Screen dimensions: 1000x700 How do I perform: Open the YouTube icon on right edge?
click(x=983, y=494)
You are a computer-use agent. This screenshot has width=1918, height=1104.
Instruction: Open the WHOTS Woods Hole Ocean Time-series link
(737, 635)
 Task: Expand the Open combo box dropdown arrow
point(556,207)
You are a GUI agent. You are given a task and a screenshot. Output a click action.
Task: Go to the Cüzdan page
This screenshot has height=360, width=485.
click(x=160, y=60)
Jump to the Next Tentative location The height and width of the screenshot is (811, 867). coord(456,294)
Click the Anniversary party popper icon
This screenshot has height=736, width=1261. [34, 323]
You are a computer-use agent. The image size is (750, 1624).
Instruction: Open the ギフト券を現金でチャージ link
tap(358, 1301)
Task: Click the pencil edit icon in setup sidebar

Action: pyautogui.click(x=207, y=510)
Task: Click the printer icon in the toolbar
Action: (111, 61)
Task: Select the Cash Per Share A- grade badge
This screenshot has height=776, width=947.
________________
* Task goal
A word-for-word transcription of the listing above is what the answer should contain.

* Response for this exercise
Screen dimensions: 1000x700 How do I perform: Open the YouTube icon on right edge?
click(x=983, y=494)
You are a computer-use agent. This screenshot has width=1918, height=1104.
Instruction: Open the WHOTS Woods Hole Ocean Time-series link
(737, 635)
 Task: Expand the Open combo box dropdown arrow
point(556,207)
You are a GUI agent. You are given a task and a screenshot. Output a click action.
Task: Go to the Cüzdan page
This screenshot has height=360, width=485.
click(x=160, y=60)
Jump to the Next Tentative location The height and width of the screenshot is (811, 867). coord(456,294)
Click the Anniversary party popper icon
This screenshot has height=736, width=1261. [34, 323]
You are a computer-use agent. The image size is (750, 1624).
Instruction: Open the ギフト券を現金でチャージ link
tap(358, 1301)
Task: Click the pencil edit icon in setup sidebar

Action: pyautogui.click(x=207, y=510)
Task: Click the printer icon in the toolbar
Action: (111, 61)
Task: Select the Cash Per Share A- grade badge
This screenshot has height=776, width=947.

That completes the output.